═════ MATERIALS PROVIDED

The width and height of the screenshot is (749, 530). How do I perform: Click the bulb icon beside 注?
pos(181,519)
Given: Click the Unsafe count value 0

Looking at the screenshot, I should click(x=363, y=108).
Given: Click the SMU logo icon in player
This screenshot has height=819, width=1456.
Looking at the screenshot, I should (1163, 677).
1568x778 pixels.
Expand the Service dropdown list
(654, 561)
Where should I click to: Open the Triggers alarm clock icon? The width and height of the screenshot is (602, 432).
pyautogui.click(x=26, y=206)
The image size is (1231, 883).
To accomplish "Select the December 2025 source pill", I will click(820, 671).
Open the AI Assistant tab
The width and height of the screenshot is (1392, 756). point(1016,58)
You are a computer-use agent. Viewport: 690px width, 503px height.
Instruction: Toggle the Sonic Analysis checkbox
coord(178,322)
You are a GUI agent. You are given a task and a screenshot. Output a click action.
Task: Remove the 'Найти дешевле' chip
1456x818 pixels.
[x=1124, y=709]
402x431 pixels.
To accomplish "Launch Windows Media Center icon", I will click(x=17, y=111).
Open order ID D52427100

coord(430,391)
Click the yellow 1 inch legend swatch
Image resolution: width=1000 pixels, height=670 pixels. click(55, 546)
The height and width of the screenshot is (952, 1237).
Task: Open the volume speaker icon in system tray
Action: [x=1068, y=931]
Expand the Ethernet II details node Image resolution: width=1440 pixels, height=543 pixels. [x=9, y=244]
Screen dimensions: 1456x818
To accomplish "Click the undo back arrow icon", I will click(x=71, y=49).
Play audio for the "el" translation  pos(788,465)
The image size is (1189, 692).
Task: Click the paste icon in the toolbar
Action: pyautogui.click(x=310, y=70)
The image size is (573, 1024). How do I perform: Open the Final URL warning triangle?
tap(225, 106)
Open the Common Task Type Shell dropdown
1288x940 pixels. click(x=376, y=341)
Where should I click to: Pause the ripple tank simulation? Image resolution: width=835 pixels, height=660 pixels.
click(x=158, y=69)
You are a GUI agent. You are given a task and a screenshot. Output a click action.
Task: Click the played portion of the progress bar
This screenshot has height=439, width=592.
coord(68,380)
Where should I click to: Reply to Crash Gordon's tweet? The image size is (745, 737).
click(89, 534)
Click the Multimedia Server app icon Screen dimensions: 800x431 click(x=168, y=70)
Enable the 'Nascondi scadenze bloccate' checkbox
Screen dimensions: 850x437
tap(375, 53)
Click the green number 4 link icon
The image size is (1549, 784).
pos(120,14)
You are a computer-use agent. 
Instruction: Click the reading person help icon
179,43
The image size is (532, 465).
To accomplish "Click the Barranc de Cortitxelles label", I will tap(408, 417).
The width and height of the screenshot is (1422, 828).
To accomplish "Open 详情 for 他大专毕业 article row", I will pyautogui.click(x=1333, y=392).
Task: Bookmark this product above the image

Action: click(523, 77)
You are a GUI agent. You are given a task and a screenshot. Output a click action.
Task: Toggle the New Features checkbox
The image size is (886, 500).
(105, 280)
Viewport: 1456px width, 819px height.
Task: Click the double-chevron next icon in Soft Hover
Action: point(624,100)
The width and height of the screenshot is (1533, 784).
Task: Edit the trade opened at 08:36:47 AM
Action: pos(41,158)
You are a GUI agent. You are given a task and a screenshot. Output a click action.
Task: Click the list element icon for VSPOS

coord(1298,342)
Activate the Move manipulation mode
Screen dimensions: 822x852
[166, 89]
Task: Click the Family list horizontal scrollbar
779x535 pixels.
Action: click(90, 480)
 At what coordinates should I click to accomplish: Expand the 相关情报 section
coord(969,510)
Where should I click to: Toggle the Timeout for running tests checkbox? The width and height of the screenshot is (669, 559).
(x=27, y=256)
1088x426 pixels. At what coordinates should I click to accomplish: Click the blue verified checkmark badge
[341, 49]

══════════

REQUIREMENT: In your response, reproduce the records exactly, every one.

RESPONSE FOR THIS EXERCISE:
The width and height of the screenshot is (749, 530). How do I perform: Click the bulb icon beside 注?
pos(181,519)
Given: Click the Unsafe count value 0

Looking at the screenshot, I should click(x=363, y=108).
Given: Click the SMU logo icon in player
This screenshot has height=819, width=1456.
Looking at the screenshot, I should (1163, 677).
1568x778 pixels.
Expand the Service dropdown list
(654, 561)
Where should I click to: Open the Triggers alarm clock icon? The width and height of the screenshot is (602, 432).
pyautogui.click(x=26, y=206)
The image size is (1231, 883).
To accomplish "Select the December 2025 source pill", I will click(820, 671).
Open the AI Assistant tab
The width and height of the screenshot is (1392, 756). point(1016,58)
You are a computer-use agent. Viewport: 690px width, 503px height.
Instruction: Toggle the Sonic Analysis checkbox
coord(178,322)
You are a GUI agent. You are given a task and a screenshot. Output a click action.
Task: Remove the 'Найти дешевле' chip
1456x818 pixels.
[x=1124, y=709]
402x431 pixels.
To accomplish "Launch Windows Media Center icon", I will click(x=17, y=111).
Open order ID D52427100

coord(430,391)
Click the yellow 1 inch legend swatch
Image resolution: width=1000 pixels, height=670 pixels. click(55, 546)
The height and width of the screenshot is (952, 1237).
Task: Open the volume speaker icon in system tray
Action: [x=1068, y=931]
Expand the Ethernet II details node Image resolution: width=1440 pixels, height=543 pixels. [x=9, y=244]
Screen dimensions: 1456x818
To accomplish "Click the undo back arrow icon", I will click(x=71, y=49).
Play audio for the "el" translation  pos(788,465)
The image size is (1189, 692).
Task: Click the paste icon in the toolbar
Action: pyautogui.click(x=310, y=70)
The image size is (573, 1024). How do I perform: Open the Final URL warning triangle?
tap(225, 106)
Open the Common Task Type Shell dropdown
1288x940 pixels. click(x=376, y=341)
Where should I click to: Pause the ripple tank simulation? Image resolution: width=835 pixels, height=660 pixels.
click(x=158, y=69)
You are a GUI agent. You are given a task and a screenshot. Output a click action.
Task: Click the played portion of the progress bar
This screenshot has height=439, width=592.
coord(68,380)
Where should I click to: Reply to Crash Gordon's tweet? The image size is (745, 737).
click(89, 534)
Click the Multimedia Server app icon Screen dimensions: 800x431 click(x=168, y=70)
Enable the 'Nascondi scadenze bloccate' checkbox
Screen dimensions: 850x437
tap(375, 53)
Click the green number 4 link icon
The image size is (1549, 784).
pos(120,14)
You are a computer-use agent. 
Instruction: Click the reading person help icon
179,43
The image size is (532, 465).
To accomplish "Click the Barranc de Cortitxelles label", I will tap(408, 417).
The width and height of the screenshot is (1422, 828).
To accomplish "Open 详情 for 他大专毕业 article row", I will pyautogui.click(x=1333, y=392).
Task: Bookmark this product above the image

Action: click(523, 77)
You are a GUI agent. You are given a task and a screenshot. Output a click action.
Task: Toggle the New Features checkbox
The image size is (886, 500).
(105, 280)
Viewport: 1456px width, 819px height.
Task: Click the double-chevron next icon in Soft Hover
Action: point(624,100)
The width and height of the screenshot is (1533, 784).
Task: Edit the trade opened at 08:36:47 AM
Action: pos(41,158)
You are a GUI agent. You are given a task and a screenshot. Output a click action.
Task: Click the list element icon for VSPOS

coord(1298,342)
Activate the Move manipulation mode
Screen dimensions: 822x852
[166, 89]
Task: Click the Family list horizontal scrollbar
779x535 pixels.
Action: click(90, 480)
 At what coordinates should I click to accomplish: Expand the 相关情报 section
coord(969,510)
Where should I click to: Toggle the Timeout for running tests checkbox? The width and height of the screenshot is (669, 559).
(x=27, y=256)
1088x426 pixels. At what coordinates should I click to accomplish: Click the blue verified checkmark badge
[341, 49]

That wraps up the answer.